If the data has a stable shape, regex is usually the right first answer.
Examples:
- internal employee IDs such as
EMP-442871 - account references such as
ACCT-12345678 - API-key prefixes or structured ticket IDs
If the data is more conceptual, regex is usually not enough.
Examples:
- a prompt that paraphrases a trade-secret concept without using the exact codename
- a message that hints at a proprietary process using similar wording
- euphemistic references to export-controlled or sensitive internal topics
That is where similarity-based controls become useful.
What each policy is best at
Keeptrusts already gives you the right building blocks. You do not need to overload one policy with every responsibility.
pii-detector for redaction-oriented custom identifiers
PII Detector supports detect_patterns for custom regexes. Those matches are recorded as generic_id, and the policy can return redact or block depending on action.
Use it when you want structured identifiers scrubbed through the shared redaction pipeline.
dlp-filter for organization-specific regexes and term lists
DLP Filter evaluates your configured detect_patterns and blocked_terms. It can either block or return a redact verdict, and it also supports fuzzy matching for near-miss terms.
Use it when you want a custom content gate for secrets, codenames, domains, or classification phrases that are specific to your environment.

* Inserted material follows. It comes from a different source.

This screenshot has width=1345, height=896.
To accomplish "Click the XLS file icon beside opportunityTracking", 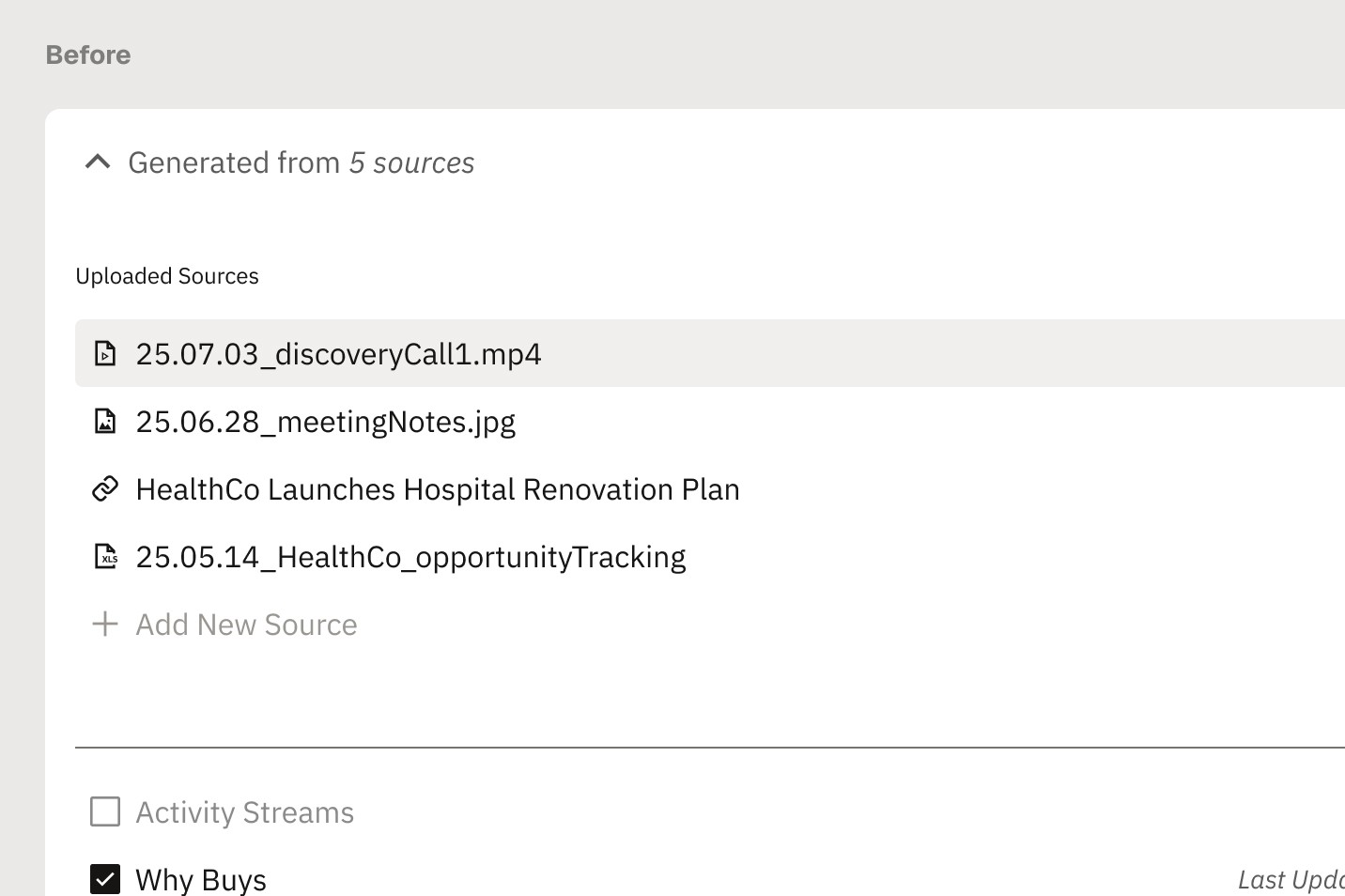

embedding-detector for semantic lookalikes
Embedding Detector performs similarity-based detection with a built-in local bag-of-words cosine-similarity backend, plus an optional external embedding path when the CLI is built with the embedding-external feature.
Use it when exact matching misses too many near variants.
That combination is the real pattern:
- exact patterns for precision
- similarity categories for recall
A layered custom-classification config
This pack uses all three layers without inventing unsupported fields:
pack:
name: custom-classification-stack
version: 1.0.0
enabled: true
policies:
chain:
- pii-detector
- dlp-filter
- embedding-detector
policy:
pii-detector:
action: redact
detect_patterns:
- 'EMP-\d{6}'
- 'ACCT-\d{8,12}'
redaction:
marker_format: label
include_metadata: true
custom_markers:
generic_id: "[REDACTED-ID]"
dlp-filter:
detect_patterns:
- 'PRJ-[A-Z]{3}-\d{4}'
- 'AKIA[0-9A-Z]{16}'
blocked_terms:
- Project Titan
- board-only forecast
action: block
fuzzy_matching: true
max_distance: 1
embedding-detector:
backend: local
similarity_threshold: 0.8
action: block
categories:
- label: trade_secret
reference_text: proprietary manufacturing process internal formula secret recipe
- label: competitive_intel
reference_text: competitor pricing strategy acquisition target market positioning
This example works because each layer has a clear job.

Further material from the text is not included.